The big picture: DuckDuckGo has met with Justice Department regulators about requiring Google to create a preference menu so Android users can easily switch to a different search provider. This study fleshes out that idea and gives DuckDuckGo ammunition it can give authorities investigating Google for anticompetitive practices in the U.S., the U.K. and Australia.
Context: The Justice Department and states are reportedly preparing to bring antitrust cases against Google this year.
- Google developed the Android operating system, which is used by roughly 80 percent of the global mobile market, and Google's search tools are built into Android in a variety of ways.
How it works: DuckDuckGo conducted user testing of 12,000 people in the U.S., UK and Australia, where Google market share in mobile search is 95%, 98% and 98% respectively.
- A preference menu could reduce those market shares by 20%, 22% and 16% respectively, the testing found.
- Testing also concluded that when given options, users scroll through to see the options before making a choice on a search engine.
- DuckDuckGo also tested user behavior when Google was placed on the last screen of the preference menu, finding no statistically significant difference in how often users selected it.
- E.U. Android users gained access to a similar menu earlier this year after E.U. authorities fined Google $5 billion over competition concerns involving Android.

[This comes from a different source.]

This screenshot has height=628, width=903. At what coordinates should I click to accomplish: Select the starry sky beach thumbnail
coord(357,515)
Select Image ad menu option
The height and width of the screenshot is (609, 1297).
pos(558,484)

What they're saying: "Our pitch for it is that it could be better than other things discussed [as potential remedies]," Gabriel Weinberg, CEO of DuckDuckGo, told Axios. "It's very simple, its implementation is not very complicated, it can be done quickly, and move market share now."
- DuckDuckGo met with Justice Department staffers this summer to discuss the idea of search preference menus as a remedy to search dominance.
- "We think the data speaks for itself," Weinberg said, and that regulators were interested in the preference menu. "It's the missing piece."
The other side: "Our focus is firmly on providing free services that help people every day, lower costs for small businesses, and enable increased choice and competition," a Google spokesperson told Axios.